▼

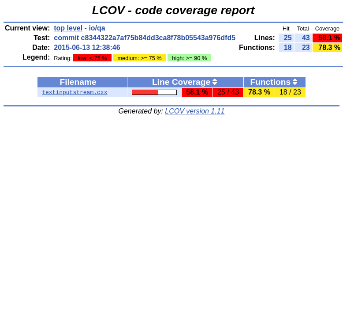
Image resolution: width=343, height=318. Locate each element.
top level (68, 28)
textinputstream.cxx (74, 92)
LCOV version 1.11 (194, 111)
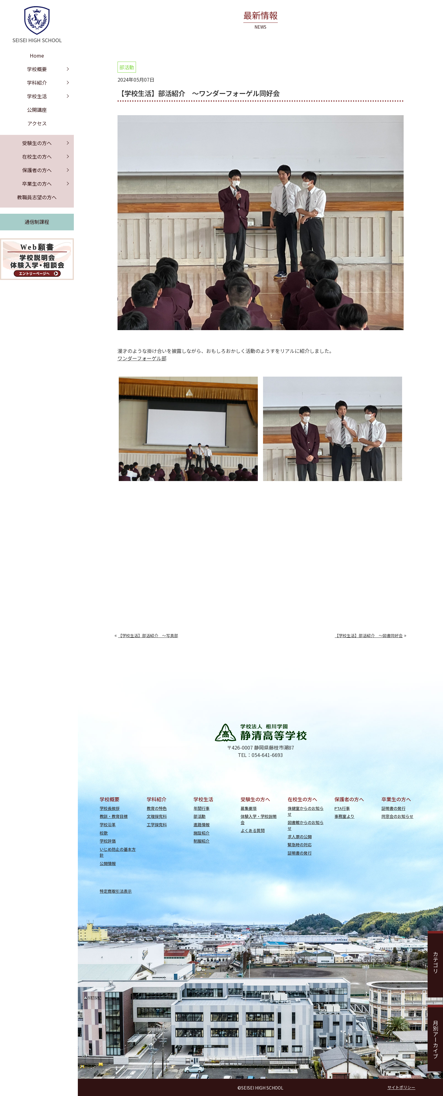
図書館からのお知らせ (306, 825)
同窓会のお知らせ (397, 816)
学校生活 (37, 96)
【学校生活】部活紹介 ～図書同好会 (369, 635)
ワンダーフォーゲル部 (142, 358)
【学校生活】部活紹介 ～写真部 (148, 635)
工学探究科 (157, 824)
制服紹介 (202, 841)
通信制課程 (37, 221)
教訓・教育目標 (114, 816)
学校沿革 (108, 824)
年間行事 (202, 808)
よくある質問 (253, 830)
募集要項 (249, 808)
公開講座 (37, 109)
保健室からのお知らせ (306, 811)
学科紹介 (37, 82)
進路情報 (202, 824)
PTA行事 (342, 808)
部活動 (126, 67)
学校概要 (37, 69)
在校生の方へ (37, 156)
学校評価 (108, 841)
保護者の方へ (37, 170)
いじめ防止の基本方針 (118, 852)
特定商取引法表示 (116, 891)
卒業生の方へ (37, 183)
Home (37, 55)
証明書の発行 (300, 853)
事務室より (344, 816)
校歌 (104, 833)
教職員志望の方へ (37, 197)
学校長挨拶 (110, 808)
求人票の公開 (300, 836)
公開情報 (108, 863)
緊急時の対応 (300, 844)
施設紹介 (202, 833)
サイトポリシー (401, 1087)
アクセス (37, 123)
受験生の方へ (37, 143)
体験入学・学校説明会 (259, 819)
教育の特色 (157, 808)
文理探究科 (157, 816)
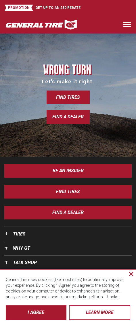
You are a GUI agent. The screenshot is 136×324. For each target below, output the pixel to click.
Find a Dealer (68, 116)
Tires (19, 234)
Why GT (21, 248)
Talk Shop (25, 262)
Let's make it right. (68, 81)
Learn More (100, 312)
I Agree (36, 312)
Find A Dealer (68, 212)
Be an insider (68, 170)
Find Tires (68, 97)
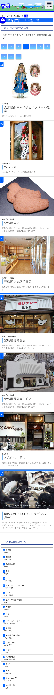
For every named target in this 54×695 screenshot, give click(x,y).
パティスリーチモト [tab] (27, 622)
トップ (7, 16)
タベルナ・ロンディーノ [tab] (27, 586)
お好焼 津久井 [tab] (27, 643)
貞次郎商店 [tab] (27, 658)
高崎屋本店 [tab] (27, 565)
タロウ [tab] (27, 594)
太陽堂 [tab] (27, 558)
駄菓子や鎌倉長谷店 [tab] (27, 601)
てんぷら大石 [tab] (27, 679)
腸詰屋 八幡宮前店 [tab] (27, 636)
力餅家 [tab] (27, 608)
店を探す (17, 16)
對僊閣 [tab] (27, 551)
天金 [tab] (27, 672)
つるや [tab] (27, 651)
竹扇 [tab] (27, 615)
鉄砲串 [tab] (27, 665)
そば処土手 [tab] (27, 686)
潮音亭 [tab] (27, 629)
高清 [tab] (27, 572)
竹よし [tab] (27, 579)
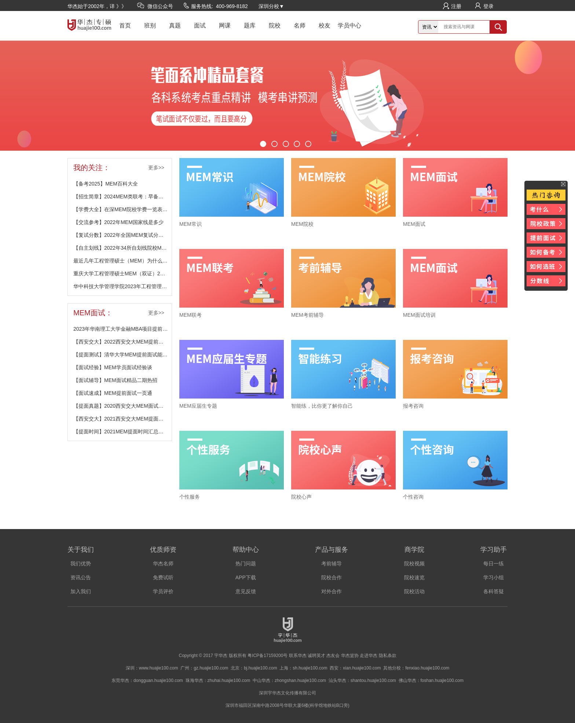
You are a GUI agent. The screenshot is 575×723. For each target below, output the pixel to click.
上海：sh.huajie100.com (303, 668)
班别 (150, 25)
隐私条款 (387, 655)
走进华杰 (368, 655)
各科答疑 (493, 591)
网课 (225, 25)
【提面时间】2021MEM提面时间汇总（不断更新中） (122, 431)
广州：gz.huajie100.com (204, 668)
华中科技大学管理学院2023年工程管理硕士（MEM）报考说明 (122, 286)
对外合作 (331, 591)
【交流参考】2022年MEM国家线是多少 (118, 222)
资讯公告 (80, 577)
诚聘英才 (316, 655)
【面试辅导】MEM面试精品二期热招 (115, 380)
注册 (456, 6)
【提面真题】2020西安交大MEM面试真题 (121, 406)
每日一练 (493, 563)
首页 (125, 25)
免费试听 (163, 577)
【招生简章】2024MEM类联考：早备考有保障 (122, 196)
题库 (250, 25)
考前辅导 (331, 563)
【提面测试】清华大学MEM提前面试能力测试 (122, 354)
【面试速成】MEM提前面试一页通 (112, 393)
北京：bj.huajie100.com (254, 668)
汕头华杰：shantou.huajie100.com (362, 680)
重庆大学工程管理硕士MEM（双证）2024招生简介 (122, 273)
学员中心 (349, 25)
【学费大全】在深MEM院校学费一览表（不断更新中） (122, 209)
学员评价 (163, 591)
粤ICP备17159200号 (268, 655)
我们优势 (80, 563)
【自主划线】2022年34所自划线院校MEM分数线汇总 (122, 248)
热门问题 (245, 563)
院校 (275, 25)
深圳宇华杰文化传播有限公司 (287, 693)
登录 (488, 6)
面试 (200, 25)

▲

Update all the data above so that every "GUI agent" becomes "web assistant" and nothing else changes. Leave the pictures out of your answer.

Image resolution: width=343, height=318. Locate each element.
top level (68, 28)
textinputstream.cxx (74, 92)
LCOV version 1.11 (194, 111)
図書館からのお知らせ (306, 825)
同窓会のお知らせ (397, 816)
学校生活 (37, 96)
【学校生活】部活紹介 ～図書同好会 (369, 635)
ワンダーフォーゲル部 (142, 358)
【学校生活】部活紹介 ～写真部 (148, 635)
工学探究科 (157, 824)
制服紹介 (202, 841)
通信制課程 (37, 221)
教訓・教育目標 (114, 816)
学校沿革 (108, 824)
年間行事 (202, 808)
よくある質問 (253, 830)
募集要項 (249, 808)
公開講座 (37, 109)
保健室からのお知らせ (306, 811)
学科紹介 (37, 82)
進路情報 (202, 824)
PTA行事 (342, 808)
部活動 (126, 67)
学校概要 (37, 69)
在校生の方へ (37, 156)
学校評価 (108, 841)
保護者の方へ (37, 170)
いじめ防止の基本方針 (118, 852)
特定商取引法表示 (116, 891)
卒業生の方へ (37, 183)
Home (37, 55)
証明書の発行 (300, 853)
事務室より (344, 816)
校歌 (104, 833)
教職員志望の方へ (37, 197)
学校長挨拶 (110, 808)
求人票の公開 (300, 836)
公開情報 (108, 863)
緊急時の対応 (300, 844)
施設紹介 (202, 833)
サイトポリシー (401, 1087)
アクセス (37, 123)
受験生の方へ (37, 143)
体験入学・学校説明会 (259, 819)
教育の特色 (157, 808)
文理探究科 (157, 816)
You are a web assistant. The screenshot is 136×324. For each target below, output the pixel to click.
Find a Dealer (68, 116)
Tires (19, 234)
Why GT (21, 248)
Talk Shop (25, 262)
Let's make it right. (68, 81)
Learn More (100, 312)
I Agree (36, 312)
Find A Dealer (68, 212)
Be an insider (68, 170)
Find Tires (68, 97)
For every named target in this 54×695 screenshot, give click(x,y).
パティスリーチモト [tab] (27, 622)
トップ (7, 16)
タベルナ・ロンディーノ [tab] (27, 586)
お好焼 津久井 [tab] (27, 643)
貞次郎商店 [tab] (27, 658)
高崎屋本店 [tab] (27, 565)
タロウ [tab] (27, 594)
太陽堂 [tab] (27, 558)
駄菓子や鎌倉長谷店 [tab] (27, 601)
てんぷら大石 [tab] (27, 679)
腸詰屋 八幡宮前店 [tab] (27, 636)
力餅家 [tab] (27, 608)
店を探す (17, 16)
對僊閣 [tab] (27, 551)
天金 [tab] (27, 672)
つるや [tab] (27, 651)
竹扇 [tab] (27, 615)
鉄砲串 [tab] (27, 665)
そば処土手 [tab] (27, 686)
潮音亭 [tab] (27, 629)
高清 [tab] (27, 572)
竹よし [tab] (27, 579)
You are a web assistant. The screenshot is 575×723. For each target below, output the pixel to click.
上海：sh.huajie100.com (303, 668)
班别 (150, 25)
隐私条款 (387, 655)
走进华杰 (368, 655)
各科答疑 (493, 591)
网课 (225, 25)
【提面时间】2021MEM提面时间汇总（不断更新中） (122, 431)
广州：gz.huajie100.com (204, 668)
华中科技大学管理学院2023年工程管理硕士（MEM）报考说明 (122, 286)
对外合作 (331, 591)
【交流参考】2022年MEM国家线是多少 (118, 222)
资讯公告 (80, 577)
诚聘英才 (316, 655)
【面试辅导】MEM面试精品二期热招 (115, 380)
注册 (456, 6)
【提面真题】2020西安交大MEM面试真题 (121, 406)
每日一练 (493, 563)
首页 (125, 25)
免费试听 (163, 577)
【招生简章】2024MEM类联考：早备考有保障 (122, 196)
题库 (250, 25)
考前辅导 (331, 563)
【提面测试】清华大学MEM提前面试能力测试 (122, 354)
【面试速成】MEM提前面试一页通 (112, 393)
北京：bj.huajie100.com (254, 668)
汕头华杰：shantou.huajie100.com (362, 680)
重庆大学工程管理硕士MEM（双证）2024招生简介 (122, 273)
学员中心 (349, 25)
【学费大全】在深MEM院校学费一览表（不断更新中） (122, 209)
学员评价 (163, 591)
粤ICP备17159200号 (268, 655)
我们优势 (80, 563)
【自主划线】2022年34所自划线院校MEM分数线汇总 (122, 248)
热门问题 (245, 563)
院校 (275, 25)
深圳宇华杰文化传播有限公司 (287, 693)
登录 (488, 6)
面试 (200, 25)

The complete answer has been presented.